PROBLEM TO SOLVE:
Copy the entries word for word, starting at the line that contains "Find the location" and continuing through the end of the entries. Leave the pictures out of your copy.

*** Begin section ***

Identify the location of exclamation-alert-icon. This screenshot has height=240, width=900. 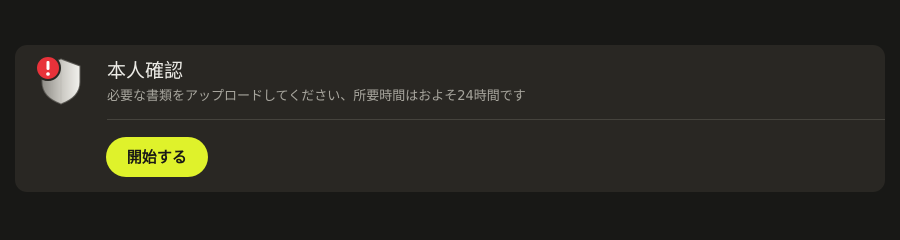
(48, 68).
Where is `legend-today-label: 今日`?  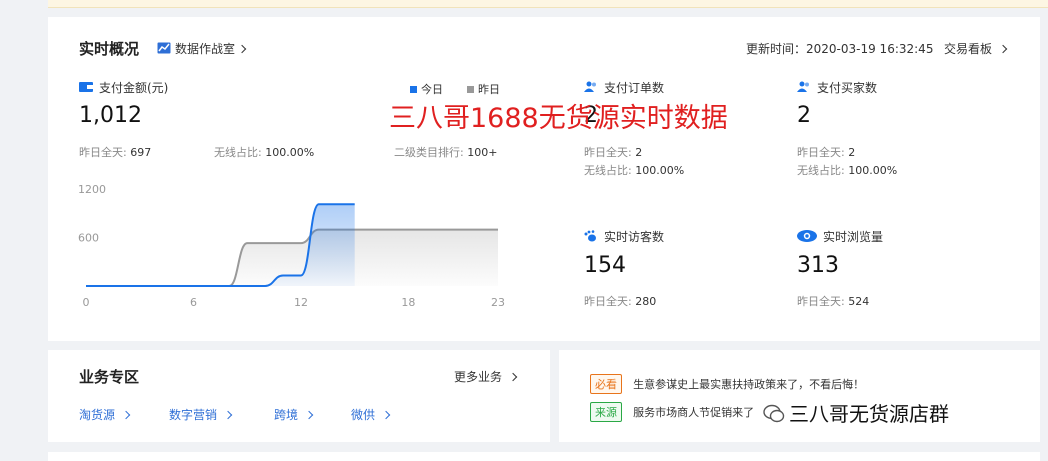 legend-today-label: 今日 is located at coordinates (432, 90).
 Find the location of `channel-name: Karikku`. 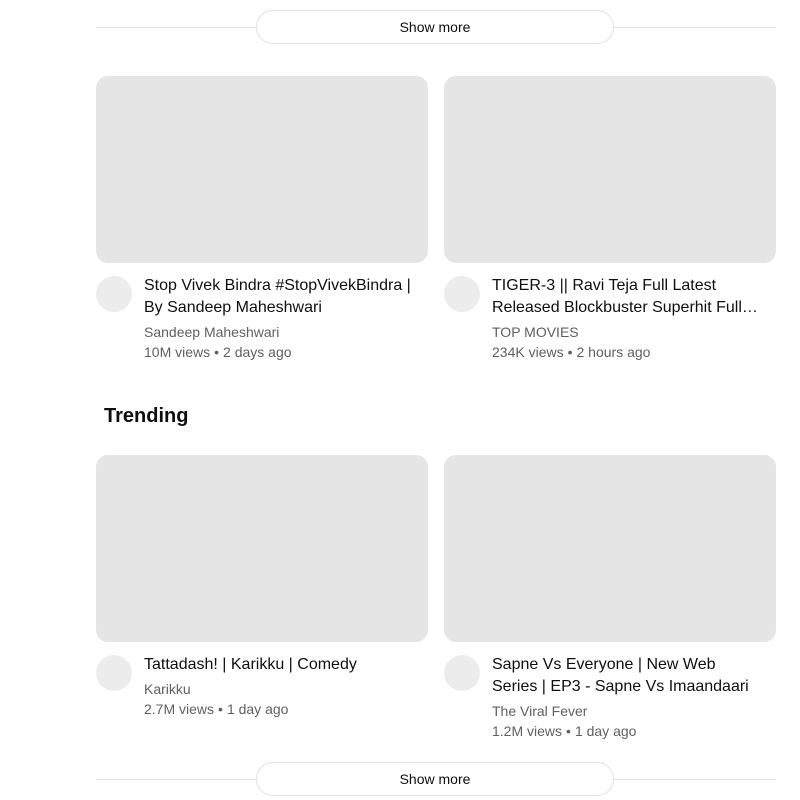

channel-name: Karikku is located at coordinates (278, 689).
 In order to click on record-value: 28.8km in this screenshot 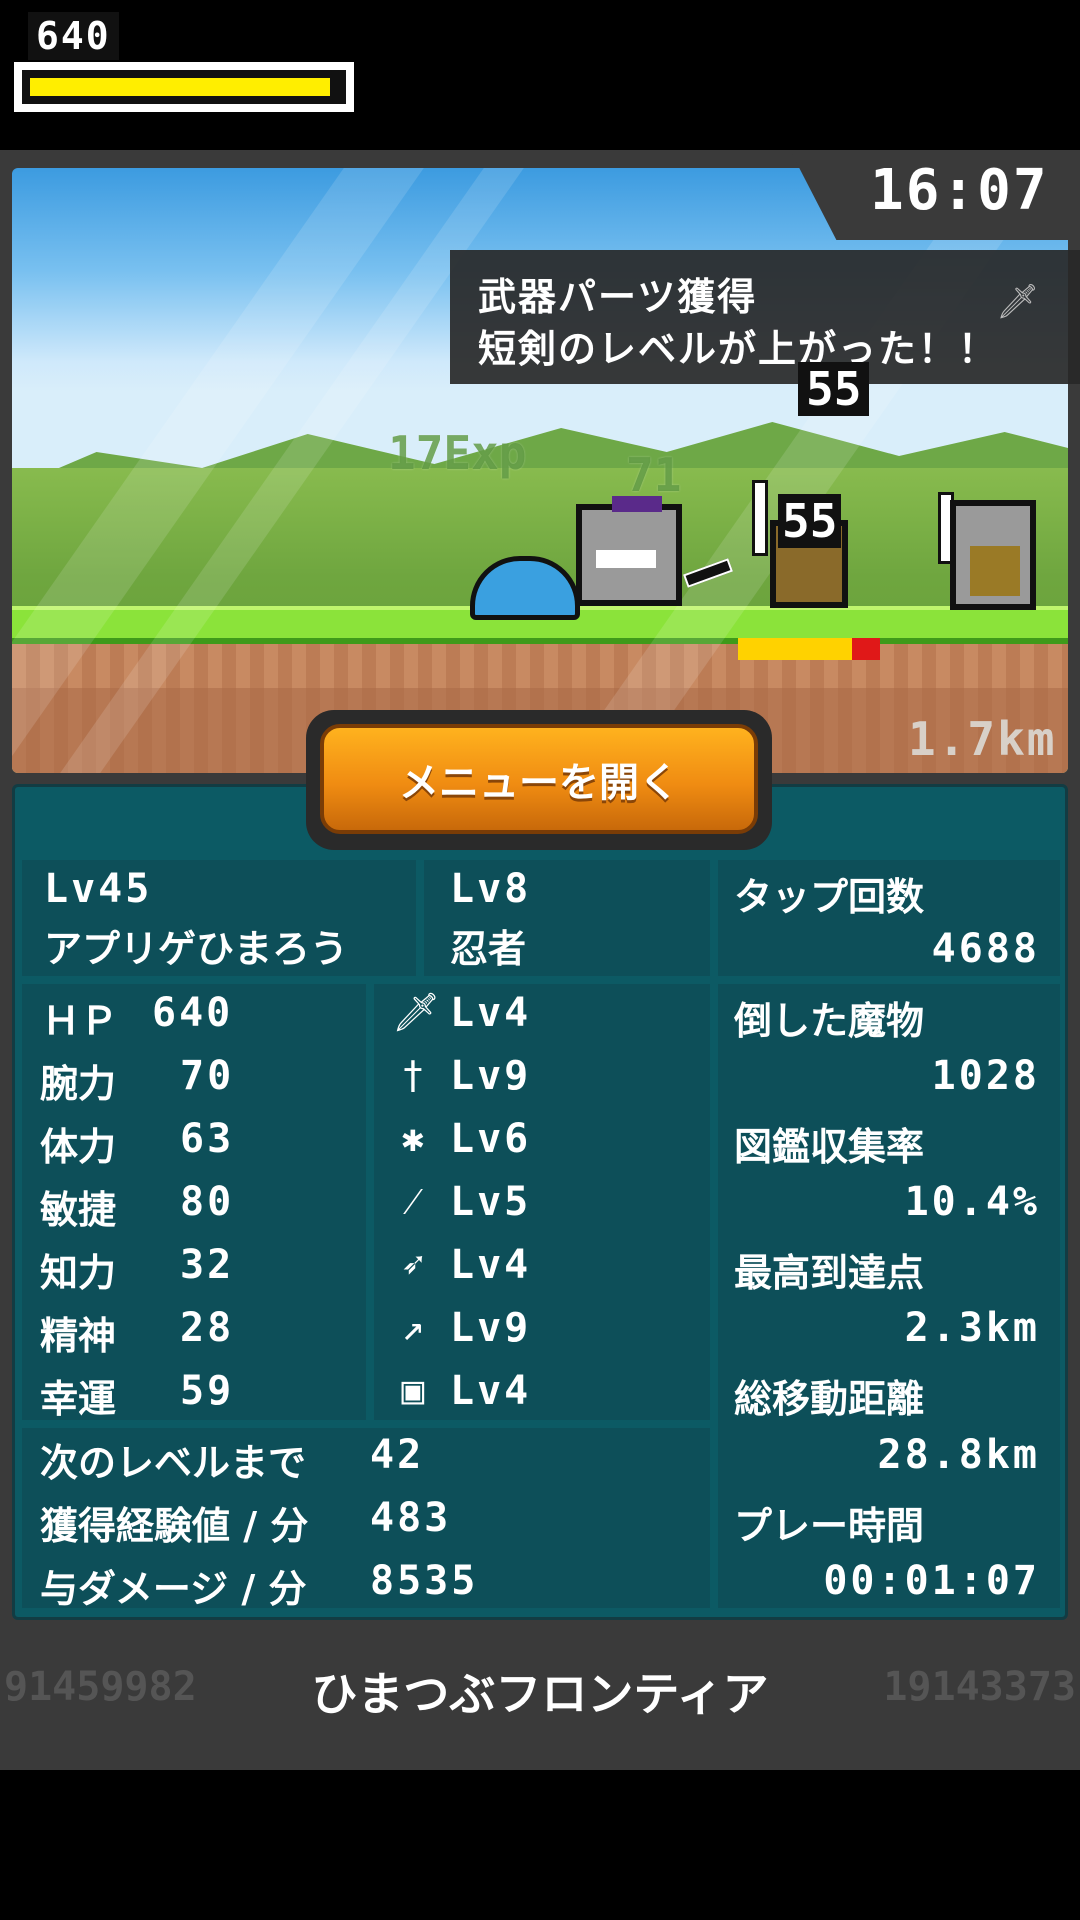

*** End section ***

RESULT FOR THIS TASK:
 Find the location of `channel-name: Karikku`. 

channel-name: Karikku is located at coordinates (278, 689).
 In order to click on record-value: 28.8km in this screenshot 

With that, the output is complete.